How have all the factors above been brought together to estimate a fair value?
  • The analysts have a consensus price target of €88.876 for LEG Immobilien based on their expectations of its future earnings growth, profit margins and other risk factors. However, there is a degree of disagreement amongst analysts, with the most bullish reporting a price target of €135.3, and the most bearish reporting a price target of just €65.4.
  • In order for you to agree with the analyst's consensus, you'd need to believe that by 2028, revenues will be €964.3 million, earnings will come to €759.3 million, and it would be trading on a PE ratio of 11.6x, assuming you use a discount rate of 9.7%.
  • Given the current share price of €71.7, the analyst price target of €88.88 is 19.3% higher.
  • We always encourage you to reach your own conclusions though. So sense check these analyst numbers against your own assumptions and expectations based on your understanding of the business and what you believe is probable.

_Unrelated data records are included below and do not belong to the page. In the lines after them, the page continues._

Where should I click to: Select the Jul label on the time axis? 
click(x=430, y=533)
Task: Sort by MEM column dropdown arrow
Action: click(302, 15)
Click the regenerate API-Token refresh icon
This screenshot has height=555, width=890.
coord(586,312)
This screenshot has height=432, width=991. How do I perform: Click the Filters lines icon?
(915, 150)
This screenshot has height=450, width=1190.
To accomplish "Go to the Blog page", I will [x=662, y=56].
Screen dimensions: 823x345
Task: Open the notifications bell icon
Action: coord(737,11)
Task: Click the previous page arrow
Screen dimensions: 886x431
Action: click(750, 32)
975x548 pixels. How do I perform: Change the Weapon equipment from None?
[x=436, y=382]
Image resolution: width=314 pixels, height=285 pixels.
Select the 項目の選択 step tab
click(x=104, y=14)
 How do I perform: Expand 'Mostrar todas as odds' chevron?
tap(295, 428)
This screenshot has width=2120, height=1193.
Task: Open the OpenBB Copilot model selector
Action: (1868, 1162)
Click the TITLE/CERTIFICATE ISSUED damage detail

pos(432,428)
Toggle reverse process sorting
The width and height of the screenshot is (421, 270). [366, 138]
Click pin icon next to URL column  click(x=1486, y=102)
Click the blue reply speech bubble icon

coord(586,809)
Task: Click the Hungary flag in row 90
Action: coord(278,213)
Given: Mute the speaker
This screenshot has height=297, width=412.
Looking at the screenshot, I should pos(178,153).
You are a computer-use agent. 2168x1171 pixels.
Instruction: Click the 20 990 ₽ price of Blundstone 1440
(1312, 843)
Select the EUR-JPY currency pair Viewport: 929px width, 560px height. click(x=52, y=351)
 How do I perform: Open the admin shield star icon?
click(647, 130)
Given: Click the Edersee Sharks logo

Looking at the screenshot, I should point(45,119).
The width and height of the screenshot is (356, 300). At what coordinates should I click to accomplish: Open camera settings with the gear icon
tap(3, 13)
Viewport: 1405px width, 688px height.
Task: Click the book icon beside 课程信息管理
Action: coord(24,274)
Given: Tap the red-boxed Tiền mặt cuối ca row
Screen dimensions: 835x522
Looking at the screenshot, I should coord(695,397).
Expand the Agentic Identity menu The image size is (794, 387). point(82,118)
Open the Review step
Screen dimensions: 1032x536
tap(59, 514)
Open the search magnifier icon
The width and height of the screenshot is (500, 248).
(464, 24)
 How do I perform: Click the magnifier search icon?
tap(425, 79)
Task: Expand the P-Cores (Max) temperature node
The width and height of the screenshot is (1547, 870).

How well do narratives help inform your perspective?

Disclaimer

Warren A.I. is a tool utilizing a Large Language Model (LLM) that ingests data on consensus price targets, forecasted revenue and earnings figures, as well as the transcripts of earnings calls to produce qualitative analysis. The narratives produced by Warren A.I. are general in nature and are based solely on analyst data and publicly-available material published by the respective companies. These scenarios are not indicative of the company's future performance and are exploratory in nature. Simply Wall St has no position in the company(s) mentioned. Simply Wall St may provide the securities issuer or related entities with website advertising services for a fee, on an arm's length basis. These relationships have no impact on the way we conduct our business, the content we host, or how our content is served to users. The price targets and estimates used are consensus data, and do not constitute a recommendation to buy or sell any stock, and they do not take account of your objectives, or your financial situation. Note that Warren A.I.'s analysis may not factor in the latest price-sensitive company announcements or qualitative material.